:: Work instructions ::
Identify each line in the items below that contains the word "screenshot", and copy every such line in full.

------

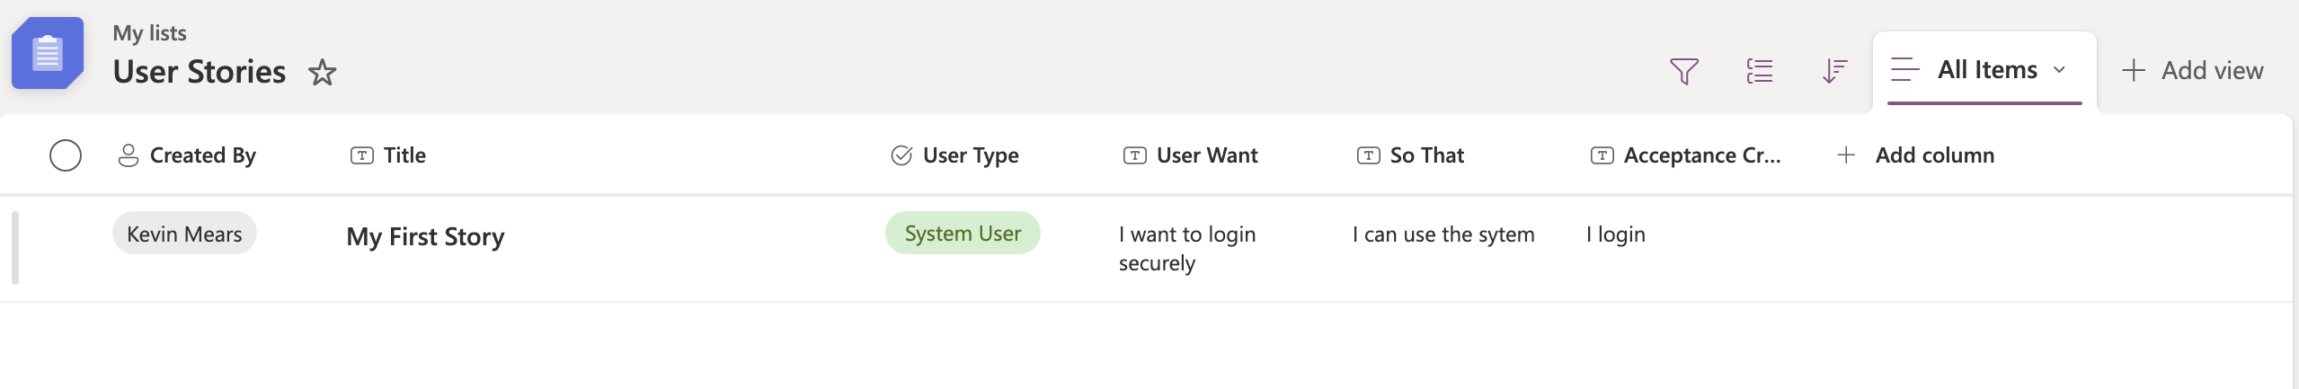Navigate to the My lists breadcrumb
This screenshot has width=2299, height=389.
coord(149,33)
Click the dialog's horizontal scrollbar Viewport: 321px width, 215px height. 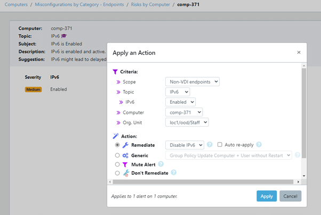coord(203,182)
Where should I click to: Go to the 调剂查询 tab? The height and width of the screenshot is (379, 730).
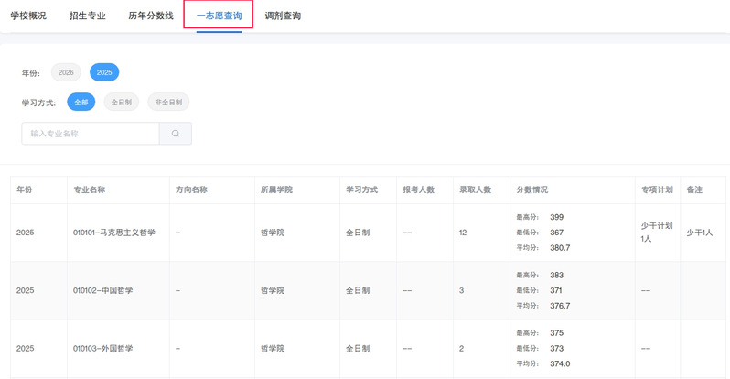pos(282,16)

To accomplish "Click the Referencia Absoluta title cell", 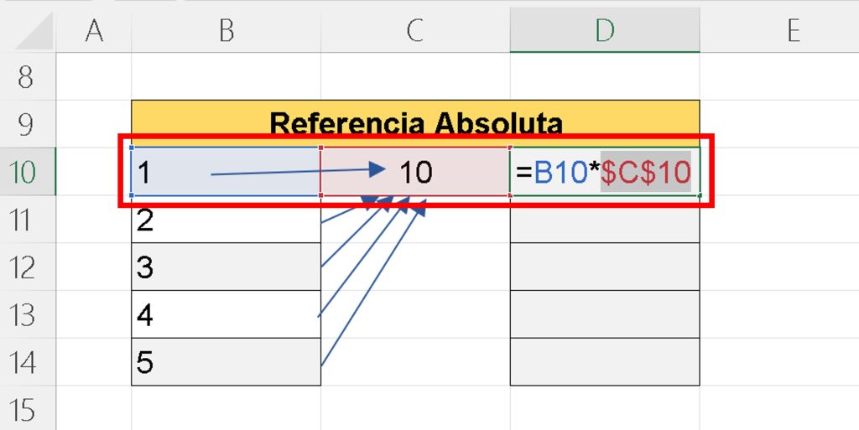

------

:: Written reply ::
This screenshot has width=2299, height=389.
Where should I click to: Go to the 调剂查询 tab? The height and width of the screenshot is (379, 730).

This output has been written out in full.